Tutte le riflessioni che cercano di rintracciare le verità sul tramonto non possono prescindere dal considerare la natura del buio. Il tramonto è uno spazio liminare, il sottile interregno tra il giorno e la notte, tra la luce e l’oscurità, tra il visibile e l’invisibile. Tra ciò che crediamo vita e ciò che riteniamo non vita. È ormai una consolidata dicotomia: da una parte lo splendore dell’alba, principio di continua rinascita; dall’altra, la decadenza del tramonto, ultimo tentennamento verso le ombre, che addolorano e spaventano.

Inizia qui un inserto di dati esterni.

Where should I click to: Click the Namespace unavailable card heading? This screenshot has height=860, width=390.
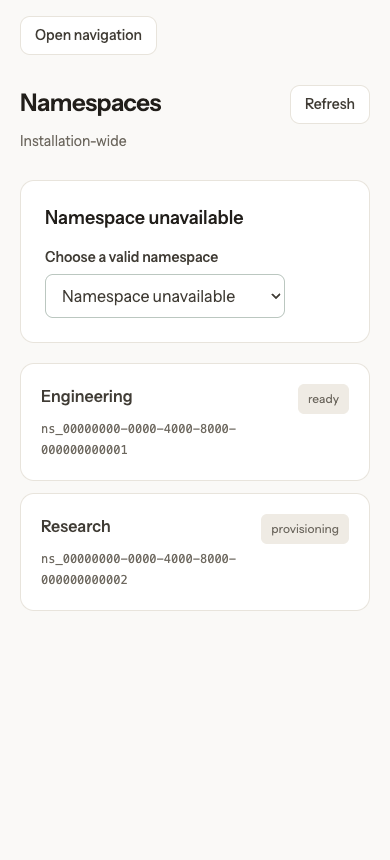pos(144,218)
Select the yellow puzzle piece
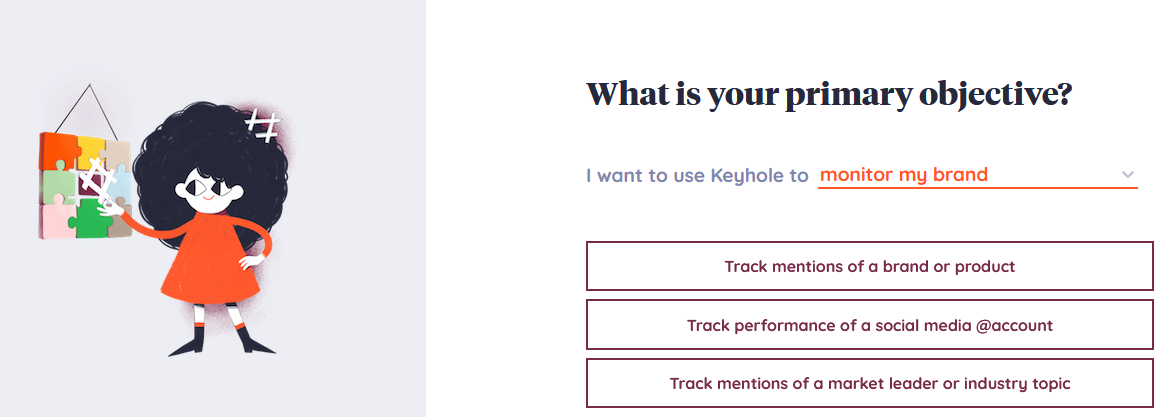The image size is (1176, 417). [92, 148]
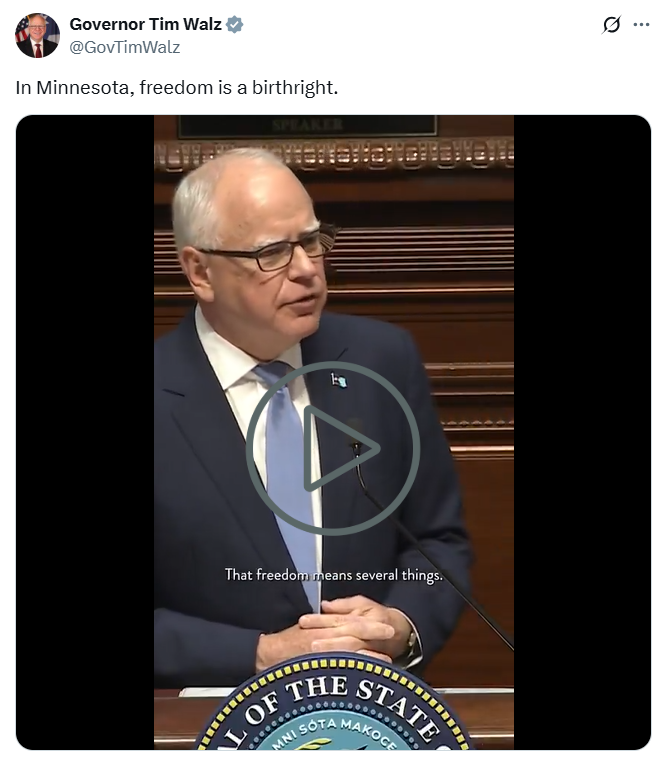Open the Grok explain-post icon
Screen dimensions: 666x763
[x=611, y=24]
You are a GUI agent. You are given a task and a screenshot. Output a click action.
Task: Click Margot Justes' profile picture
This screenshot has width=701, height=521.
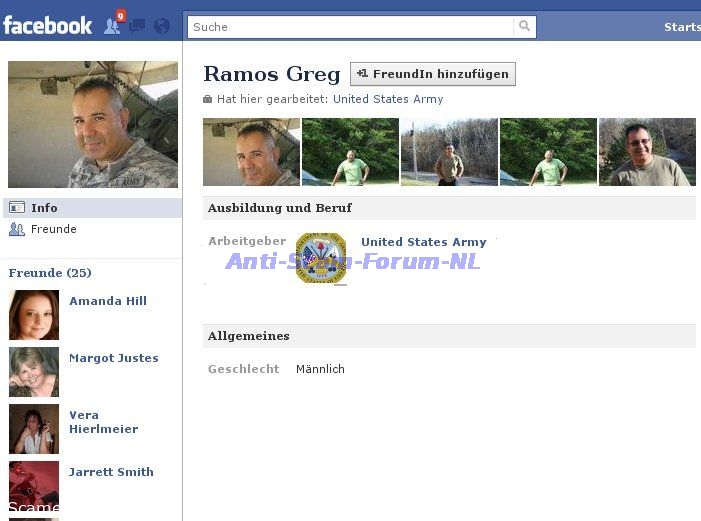(x=34, y=372)
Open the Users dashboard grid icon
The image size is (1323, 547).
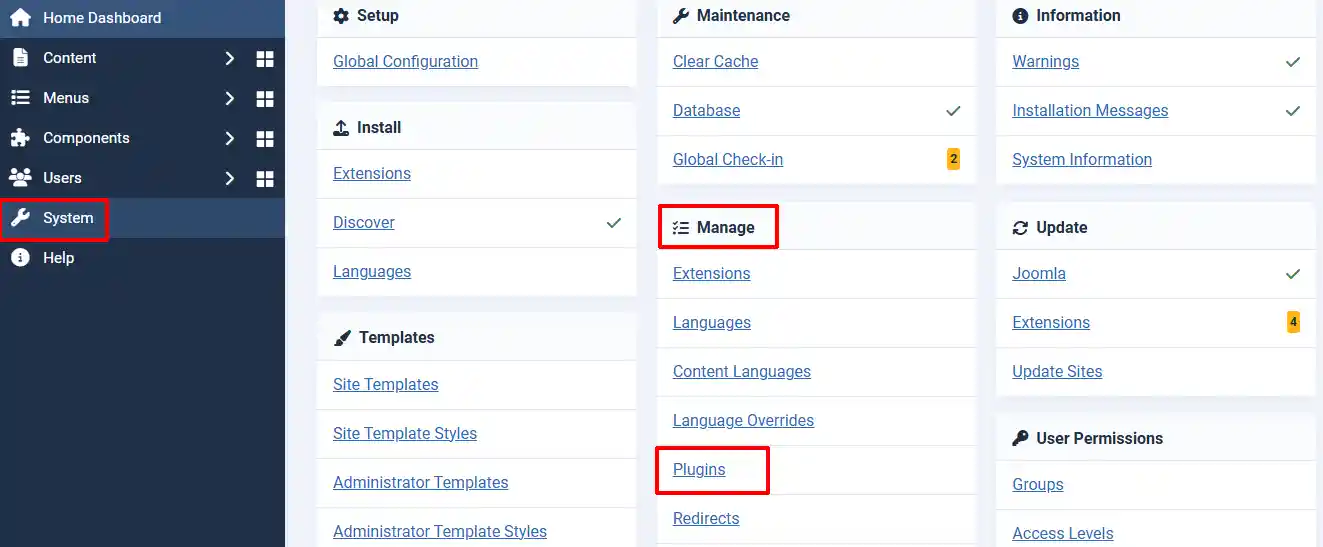(x=265, y=178)
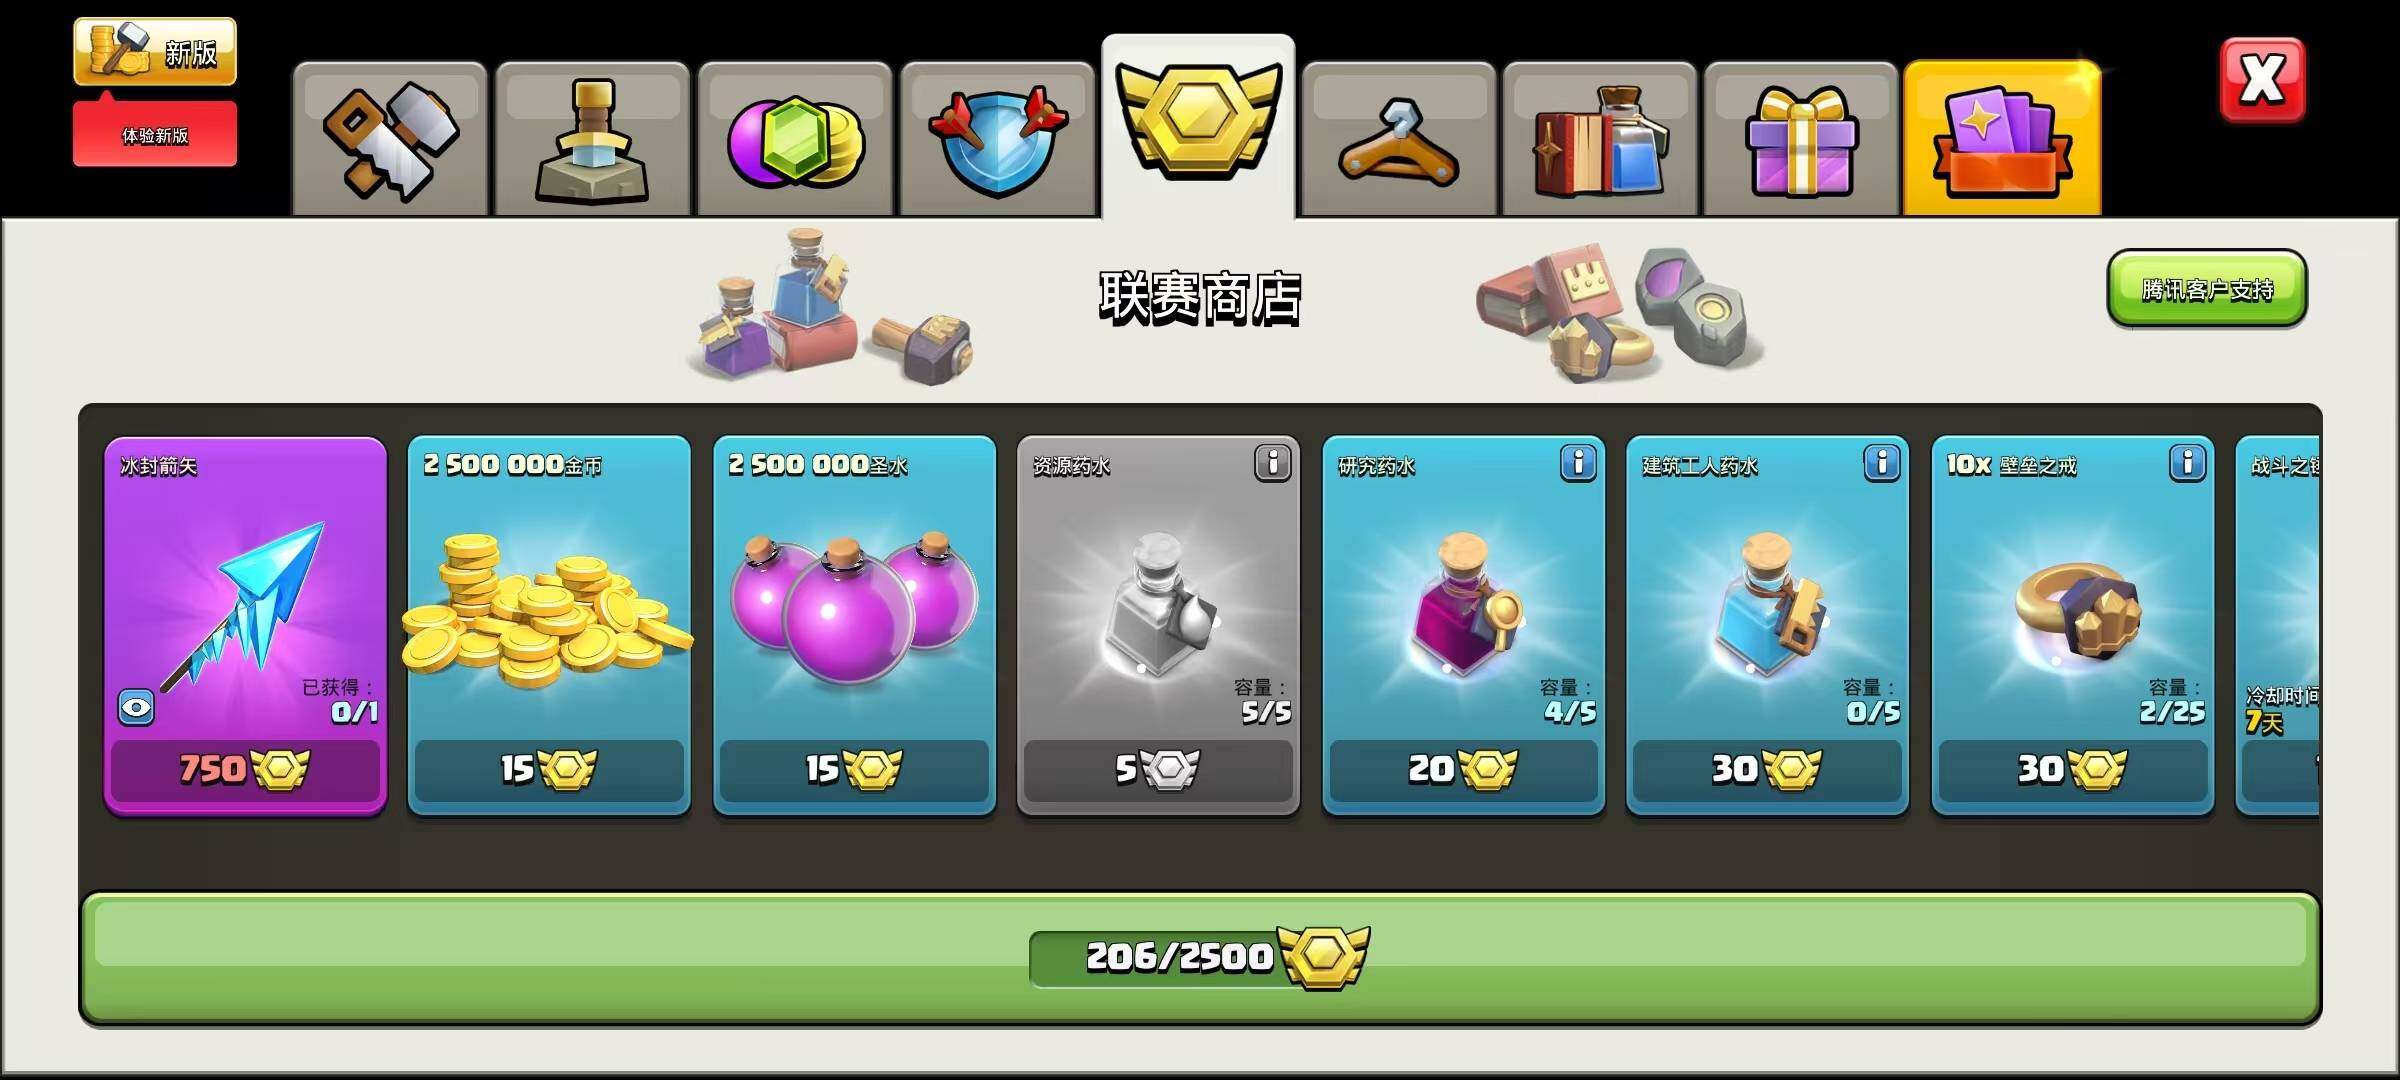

Ma è davvero così, è una giusta visione? È vero che il tramonto segna un profilo di decadenza, di titanica inevitabilità delle tenebre, del buio che addolora e spaventa? Un’ulteriore domanda: esiste un’idea di tramonto lontana dalle raffigurazioni di William Turner nella prima metà dell’Ottocento, o siamo ancora sentimentalmente legati alle sue ispirazioni romantiche?

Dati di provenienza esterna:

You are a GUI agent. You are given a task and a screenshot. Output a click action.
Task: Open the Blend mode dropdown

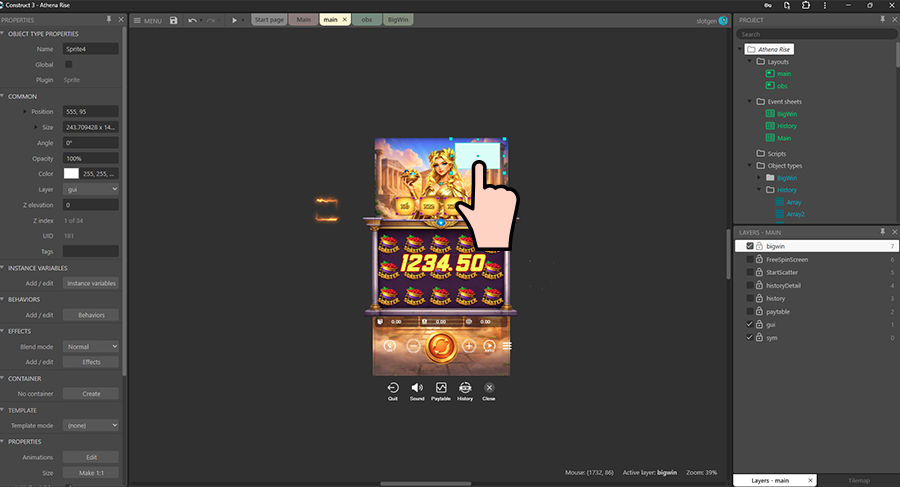point(91,346)
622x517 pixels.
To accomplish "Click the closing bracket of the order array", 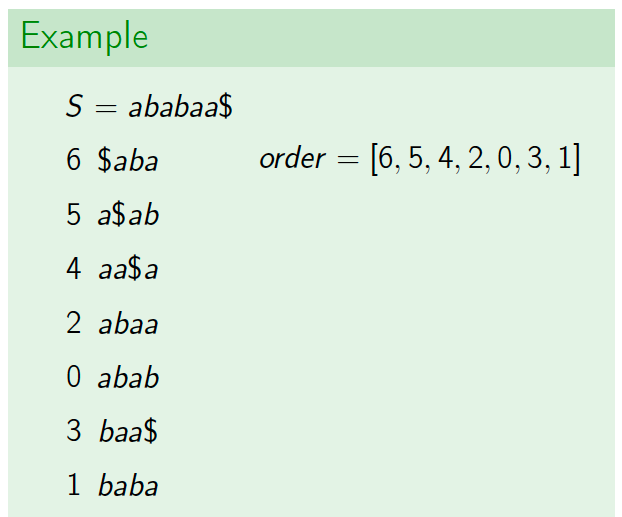I will pyautogui.click(x=576, y=159).
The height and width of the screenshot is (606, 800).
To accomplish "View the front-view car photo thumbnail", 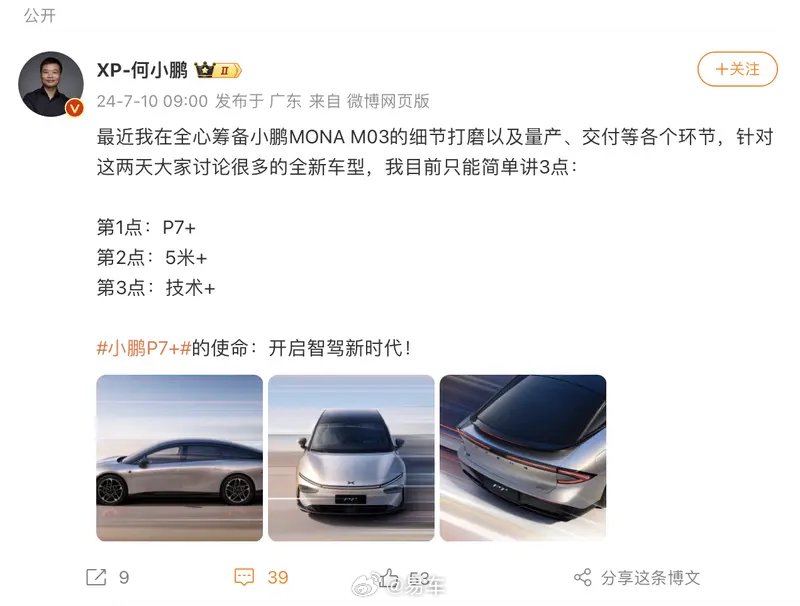I will point(351,458).
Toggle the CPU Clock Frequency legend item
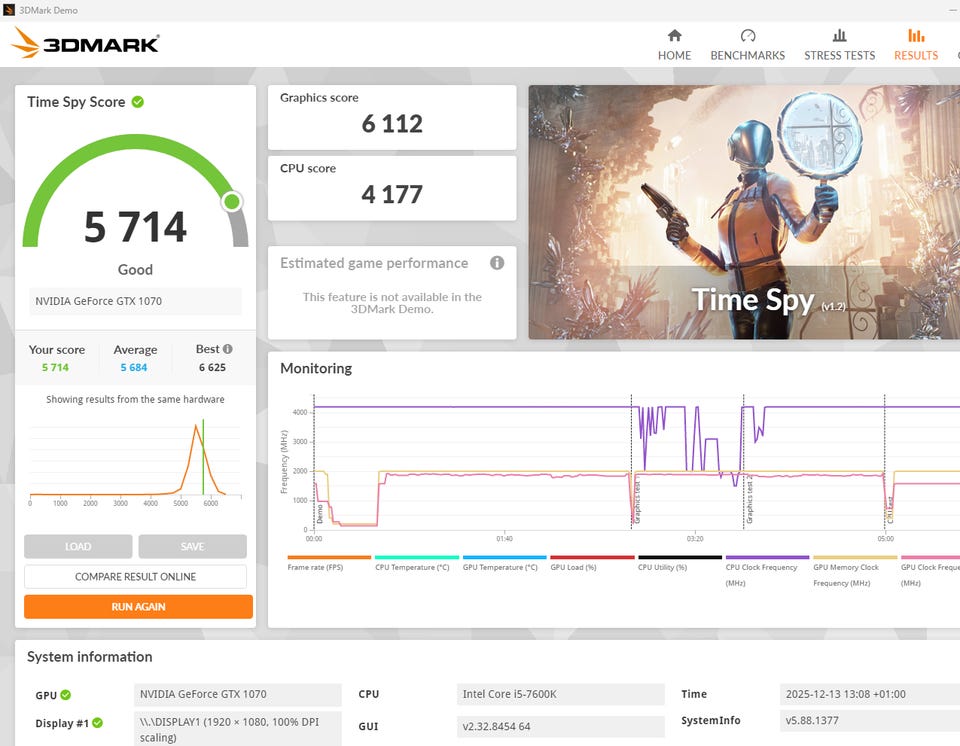This screenshot has height=746, width=960. pos(767,567)
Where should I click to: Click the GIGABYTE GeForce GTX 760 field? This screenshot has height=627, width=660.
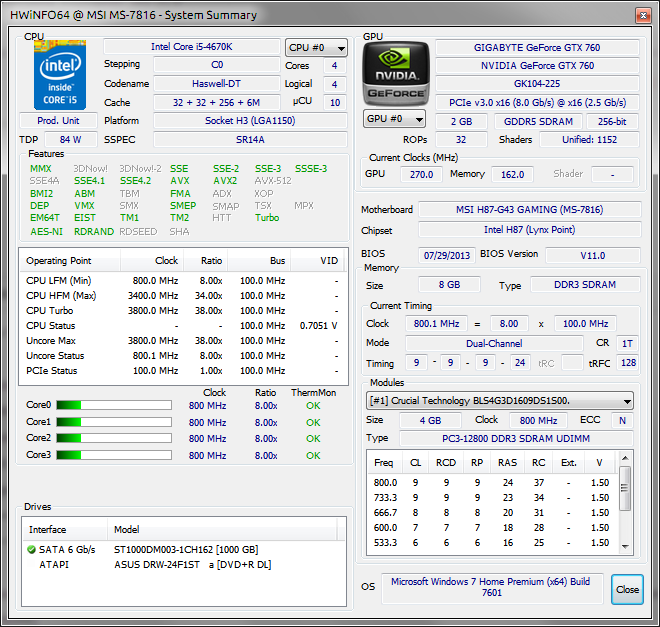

Sono domande che sorgono leggendo un’affascinante pagina del nuovo romanzo di Andrea Gentile, Tramontare (minimum fax). Tramontare è una bambina che crede di essere la morte (o almeno «così dicono»); all’inizio della storia Tramontare decide di entrare dentro un bosco, alla ricerca dell’agnellino che ha smarrito. Nel bosco la luce sta a poco a poco andando via, ed è il motivo che porta Tramontare a riflettere sulla paura del buio:

«Non ho mai avuto paura del buio. Il buio addolora, non spaventa. Io non provo neanche dolore. Che cosa sarà mai poi questa parola? Nel buio sto bene. Nel buio si può scherzare meglio. Gli scherzi al buio sono molto più efficaci. E se vuoi uccidere qualcuno, al buio, lo fai con grande tranquillità, senza problemi, questo è ovvio. Il buio è una malattia. Ammirare questo bosco, prima ancora del buio. Qual è il momento esatto in cui il giorno si tramuta in notte? Il tramonto è una bugia».

Il tramonto è una bugia, dice Tramontare. Si mostra a tutti come quotidiana premonizione del dolore e del terrore, e in realtà è un oracolo mendace, perché il buio è la dimensione della possibilità, della liberazione (d’altronde, scriveva Costantino Kavafis nei versi di Finestre, «sarà una nuova tirannia la luce»). Al buio, tutto riesce meglio.

Si fa passare come presagio dell’ineluttabilità della fine, il tramonto, o della estinzione estrema, e invece è tutt’altro. È una bugia, o forse una distrazione. Il camuffamento di una verità a noi mai rivelata: qual è il momento esatto in cui il giorno si tramuta in notte? La bambina Tramontare, nel suo soliloquio, continua: «Il momento esatto: avrei bisogno del momento esatto».

Il tramonto ci ammanta della sua teterrima bellezza, ci costringe ad ammirarlo, ci abitua a poco a poco al suo oscuro seguito. Ci fa credere di attraversare uno spazio, restando fermi. E nel frattempo, ci nasconde il segreto della luce, del suo prima e del suo dopo, del momento esatto in cui tutto da impossibile diventa possibile.

Non bisogna fidarsi, quindi, dei tramonti. Bisognerebbe cominciare a guardarli diversamente: non come ultima verità del giorno, ma come prima menzogna della notte; non come decadenza, ma come resurrezione; non come dolore, ma come gioia. Bisognerebbe, per osservarli davvero, nel tentativo di ghermire le loro ultime verità, seguire il canto di Franco Battiato in Prospettiva Nevski e «trovare l’alba dentro l’imbrunire».